Skip to Content, Navigation, or Footer.
Saturday, April 20, 2024
The Observer

Wage Issue: Affleck-Graves backs existing policies

Maintaining the University already provides a "fair and just wage" for its employees, Executive Vice President John Affleck-Graves issued a statement Wednesday in response to the Campus Labor Action Project's recent appeal for a $12.10 hourly wage for campus workers.

"In addition to their base wages, employees at Notre Dame also earn a host of additional benefits, all of which add up to a compensation package that makes Notre Dame the employer of choice for workers in this region," Affleck-Graves said in the statement.

In his two-page response, Affleck-Graves addressed specific points in CLAP's 11-page "Living Wage Report," calling CLAP's assertion that University employees "fear reprisal" if they speak on their own behalf "deeply disturbing."

"We already have several channels in place through which employees can bring complaints and concerns. ... We encourage employees to use these mechanisms to share their experiences and thoughts," Affleck-Graves said.

Along with University President Father John Jenkins and other top administrators, Affleck-Graves met with CLAP members on March 31 to articulate their response to CLAP's report - a document that provided a framework for a living wage and structures to sustain it.

At that meeting, administrators told the activists that the issue was between the University and its employees - not students, according to CLAP lead organizer Kamaria Porter.
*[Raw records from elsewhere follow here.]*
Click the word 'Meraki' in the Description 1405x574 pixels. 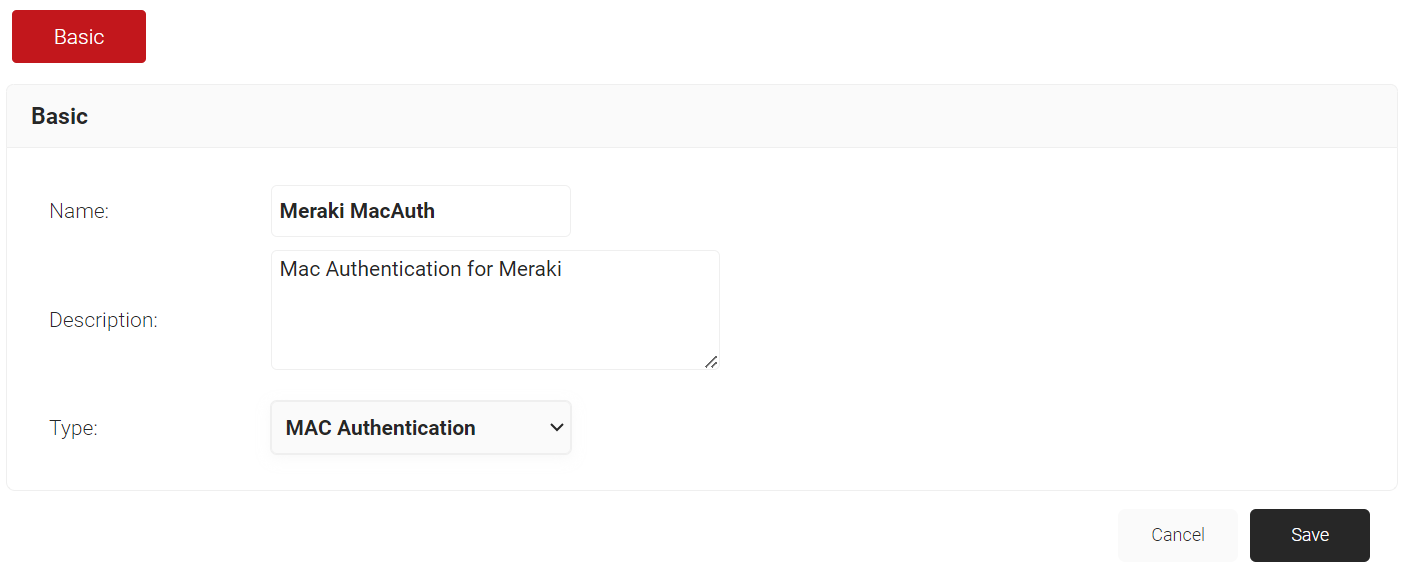pyautogui.click(x=530, y=269)
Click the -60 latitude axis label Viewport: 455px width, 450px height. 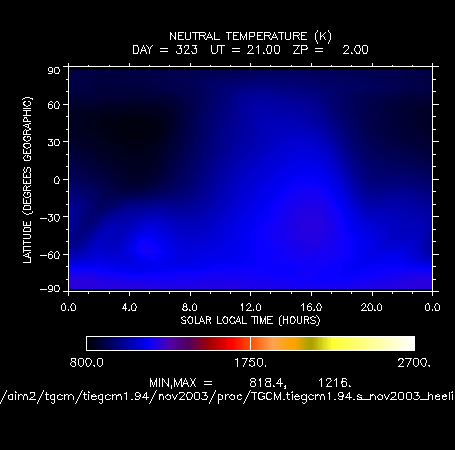click(x=50, y=255)
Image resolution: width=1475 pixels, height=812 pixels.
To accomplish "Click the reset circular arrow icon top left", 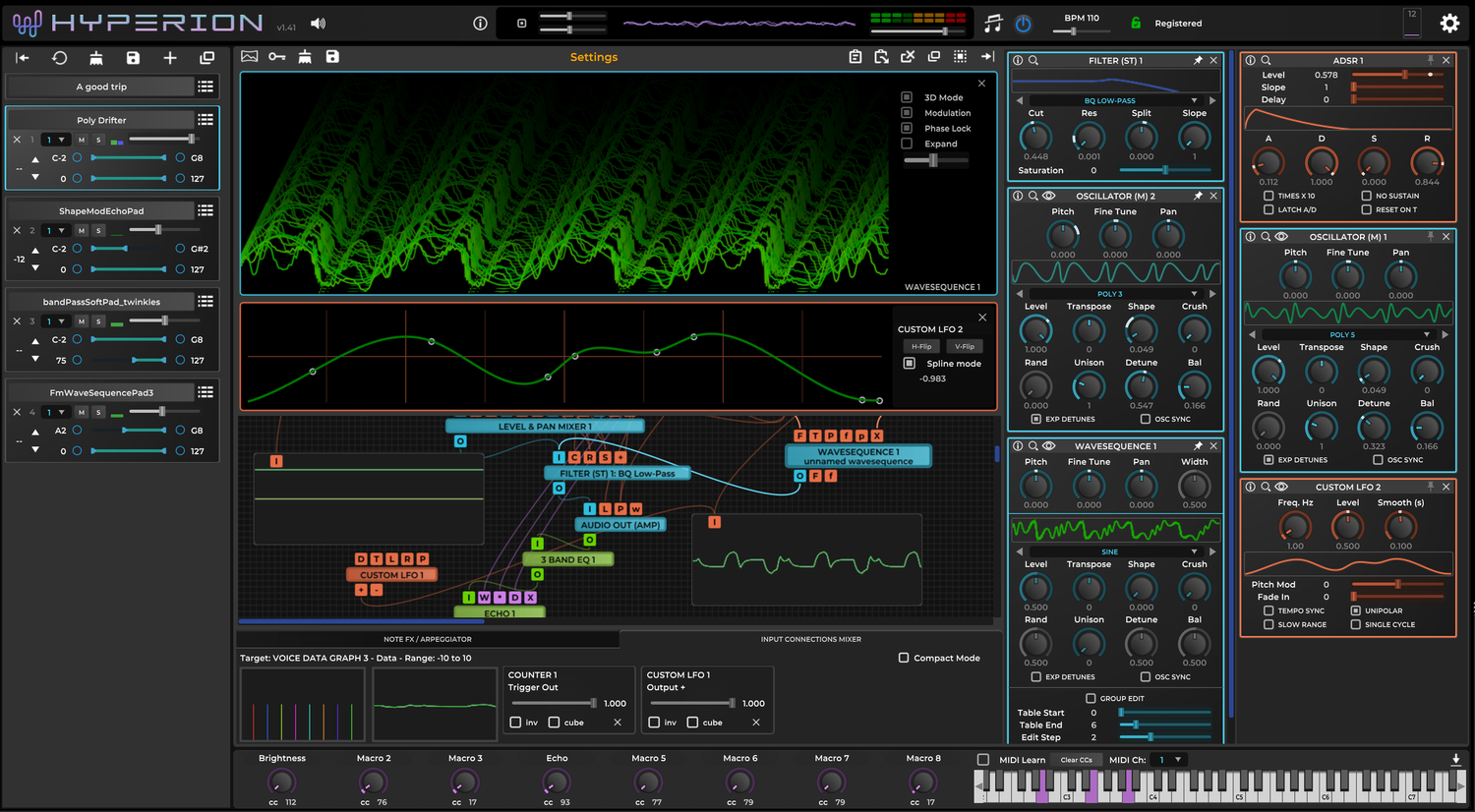I will pyautogui.click(x=58, y=57).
Affleck-Graves reiterated that sentiment in his statement, rejecting the need for a task force that would investigate the conditions under which low-wage employees at Notre Dame live.

"While exchanges between the University administration and various student groups have been informative, in candor, the dialogue is appropriately one that regularly occurs between the University's representatives and its formal employee channels," Affleck-Graves said.

Affleck-Graves pledged to make full use of the Staff Advisory Council - a forum where elected staff members from each department can speak on behalf of workers - to "assure employees that they are secure when voicing their concerns."

Economics professor Teresa Ghilarducci spoke at the CLAP forum Wednesday night and said a unionized workforce could help to establish a living wage for workers.

Affleck-Graves, however, said a union should not be necessary, since the University works diligently to keep an "open and honest relationship" between the University and its workers.

"Notre Dame has long recognized the right of our employees to unionize if they wish, and has stated that if they do vote to have a union the University will bargain for it 'in good faith,'" Affleck-Graves said. "At the same time, the University has always tried to conduct itself in its relations with its employees so that they would feel as we do: that there is nothing a union can accomplish that cannot be accomplished their an open and honest relationship ... "

A family of four is not an accurate measuring rod when determining a living wage, Affleck-Graves said, since it "ignores the fact that 50 percent of the workers in this group have a family size of fewer than four people and many are, indeed, single."

Affleck-Graves also noted the "very valuable" benefits the University provides to its employees, such as providing coverage of 87 percent of health insurance on average, providing long-term disability insurance for each employee at no cost and providing a pension plan for staff employees at no cost, among other benefits.

"Our system of compensation is neither fundamentally unjust, as the CLAP document implies, or incapable of fairly addressing those needs and inequities that do exist," Affleck-Graves said.